▶ _TASK INSTRUCTIONS_
Which lines in the records below include the word "item"? Report each of them in full.

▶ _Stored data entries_
/---
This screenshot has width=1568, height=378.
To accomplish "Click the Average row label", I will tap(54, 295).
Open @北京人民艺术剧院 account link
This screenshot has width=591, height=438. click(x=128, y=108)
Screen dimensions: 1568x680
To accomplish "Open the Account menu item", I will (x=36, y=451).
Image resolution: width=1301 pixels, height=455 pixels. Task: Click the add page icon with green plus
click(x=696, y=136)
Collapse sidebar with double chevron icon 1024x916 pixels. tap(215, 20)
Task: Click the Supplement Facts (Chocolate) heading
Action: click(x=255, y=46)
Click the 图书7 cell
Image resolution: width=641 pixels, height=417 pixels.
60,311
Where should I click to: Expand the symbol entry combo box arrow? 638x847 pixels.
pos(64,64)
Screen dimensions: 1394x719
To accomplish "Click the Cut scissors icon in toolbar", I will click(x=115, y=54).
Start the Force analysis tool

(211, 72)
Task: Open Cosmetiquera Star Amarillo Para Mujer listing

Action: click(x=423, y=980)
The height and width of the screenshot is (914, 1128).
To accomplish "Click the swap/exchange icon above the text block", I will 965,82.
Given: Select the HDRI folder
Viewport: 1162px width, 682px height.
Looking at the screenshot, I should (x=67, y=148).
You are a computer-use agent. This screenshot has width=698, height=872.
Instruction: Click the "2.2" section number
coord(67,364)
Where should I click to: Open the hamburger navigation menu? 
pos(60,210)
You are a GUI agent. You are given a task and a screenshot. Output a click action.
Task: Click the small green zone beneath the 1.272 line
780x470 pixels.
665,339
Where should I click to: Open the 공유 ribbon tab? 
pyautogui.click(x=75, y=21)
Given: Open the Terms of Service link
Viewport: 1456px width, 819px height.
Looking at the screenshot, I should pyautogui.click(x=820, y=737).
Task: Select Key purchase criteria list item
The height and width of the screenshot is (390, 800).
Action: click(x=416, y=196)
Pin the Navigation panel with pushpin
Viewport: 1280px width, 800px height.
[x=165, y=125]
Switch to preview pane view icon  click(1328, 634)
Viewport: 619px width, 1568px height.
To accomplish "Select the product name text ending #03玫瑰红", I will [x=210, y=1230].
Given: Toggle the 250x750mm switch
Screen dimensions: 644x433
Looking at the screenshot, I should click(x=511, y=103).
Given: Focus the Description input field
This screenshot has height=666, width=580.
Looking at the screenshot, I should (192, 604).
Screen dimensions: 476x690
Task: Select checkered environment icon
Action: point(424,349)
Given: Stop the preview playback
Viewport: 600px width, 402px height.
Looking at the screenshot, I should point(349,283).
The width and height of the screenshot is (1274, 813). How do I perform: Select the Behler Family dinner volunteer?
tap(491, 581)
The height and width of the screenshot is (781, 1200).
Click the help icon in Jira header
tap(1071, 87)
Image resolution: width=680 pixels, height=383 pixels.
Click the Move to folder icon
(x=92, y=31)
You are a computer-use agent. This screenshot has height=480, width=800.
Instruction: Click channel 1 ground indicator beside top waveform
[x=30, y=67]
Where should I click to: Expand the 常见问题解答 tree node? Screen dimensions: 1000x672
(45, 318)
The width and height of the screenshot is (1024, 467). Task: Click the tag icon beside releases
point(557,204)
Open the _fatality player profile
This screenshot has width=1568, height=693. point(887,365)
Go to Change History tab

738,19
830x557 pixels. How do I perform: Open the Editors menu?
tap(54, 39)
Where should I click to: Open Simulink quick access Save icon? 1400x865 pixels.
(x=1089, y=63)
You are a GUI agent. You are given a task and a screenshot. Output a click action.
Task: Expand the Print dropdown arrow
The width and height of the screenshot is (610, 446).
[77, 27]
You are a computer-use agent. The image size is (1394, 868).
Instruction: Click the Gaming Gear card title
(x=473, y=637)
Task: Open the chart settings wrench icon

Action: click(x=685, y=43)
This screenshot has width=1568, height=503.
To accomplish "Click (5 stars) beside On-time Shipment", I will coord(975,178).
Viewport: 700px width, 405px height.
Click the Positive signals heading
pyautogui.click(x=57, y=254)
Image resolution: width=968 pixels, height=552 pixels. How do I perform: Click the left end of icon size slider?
\---
▶ _ANSWER_
To accomplish "Open the Account menu item", I will (x=36, y=451).
Task: Select Key purchase criteria list item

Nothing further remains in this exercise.